B6-hANGPTL7 Mouse

The ANGPTL7 gene encodes a secreted protein within the angiopoietin-like family, distinguished by its N-terminal coiled-coil domain and C-terminal fibrinogen-like domain. This protein is instrumental in extracellular matrix formation and organization, and functions as a negative regulator of angiogenesis, essential for maintaining corneal avascularity ^[1]. ANGPTL7 expression is highly prominent in the corneal stroma and ocular trabecular meshwork, the latter being critical for intraocular pressure (IOP) regulation. Its presence is also noted in adipose, neural, uterine, and hematopoietic stem/progenitor cells, where it influences lipid metabolism, inflammation, and hematopoiesis. Dysregulation of ANGPTL7 is significantly implicated in several pathologies, most notably glaucoma, type 2 diabetes mellitus (T2DM), and obstructive sleep apnea (OSA) ^[1-3]. In glaucoma, elevated ANGPTL7 in the trabecular meshwork enhances extracellular matrix deposition, increasing aqueous humor outflow resistance and consequently IOP ^[1]. For T2DM, ANGPTL7 contributes to insulin resistance through SOCS3 upregulation, leading to IRS1 degradation and compromised insulin signaling, thereby impairing glucose uptake ^[2]. In OSA, elevated ANGPTL7 levels correlate with disease severity, suggesting a role in the associated inflammatory, oxidative stress, and potential vascular remodeling processes ^[3].

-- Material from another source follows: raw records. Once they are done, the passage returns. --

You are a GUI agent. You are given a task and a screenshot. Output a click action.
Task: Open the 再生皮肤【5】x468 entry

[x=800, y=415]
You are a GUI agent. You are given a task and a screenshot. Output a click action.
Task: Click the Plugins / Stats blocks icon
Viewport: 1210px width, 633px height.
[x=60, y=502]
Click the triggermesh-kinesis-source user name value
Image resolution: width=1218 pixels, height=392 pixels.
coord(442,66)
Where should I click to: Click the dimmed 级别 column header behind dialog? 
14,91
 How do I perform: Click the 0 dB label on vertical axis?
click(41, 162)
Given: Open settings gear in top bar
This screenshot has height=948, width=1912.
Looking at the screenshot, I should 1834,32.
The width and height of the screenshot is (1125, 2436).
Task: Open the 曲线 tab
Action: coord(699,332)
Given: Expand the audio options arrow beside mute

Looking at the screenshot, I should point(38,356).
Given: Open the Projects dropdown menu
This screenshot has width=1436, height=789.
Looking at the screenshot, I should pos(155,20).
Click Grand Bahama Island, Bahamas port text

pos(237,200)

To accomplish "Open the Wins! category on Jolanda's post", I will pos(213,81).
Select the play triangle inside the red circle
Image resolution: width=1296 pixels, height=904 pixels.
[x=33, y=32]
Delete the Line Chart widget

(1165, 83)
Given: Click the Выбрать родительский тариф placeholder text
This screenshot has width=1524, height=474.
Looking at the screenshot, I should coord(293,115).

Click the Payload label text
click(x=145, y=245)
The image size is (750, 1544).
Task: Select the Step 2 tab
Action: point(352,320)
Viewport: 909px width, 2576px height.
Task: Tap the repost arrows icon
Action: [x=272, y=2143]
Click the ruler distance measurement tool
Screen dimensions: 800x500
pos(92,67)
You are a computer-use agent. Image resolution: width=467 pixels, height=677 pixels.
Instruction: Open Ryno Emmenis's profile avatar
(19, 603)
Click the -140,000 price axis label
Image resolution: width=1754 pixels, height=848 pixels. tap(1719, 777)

The B6-hANGPTL7 mouse is a humanized model, constructed by replacing the sequences from 5'UTR to 3'UTR of the endogenous mouse Angptl7 gene with the corresponding human ANGPTL7 gene sequence. B6-hANGPTL7 mice can be used for research into the pathogenesis of glaucoma, type 2 diabetes mellitus (T2DM), and obstructive sleep apnea (OSA). They are also useful for the screening, development, and safety evaluation of ANGPTL7-targeted drugs.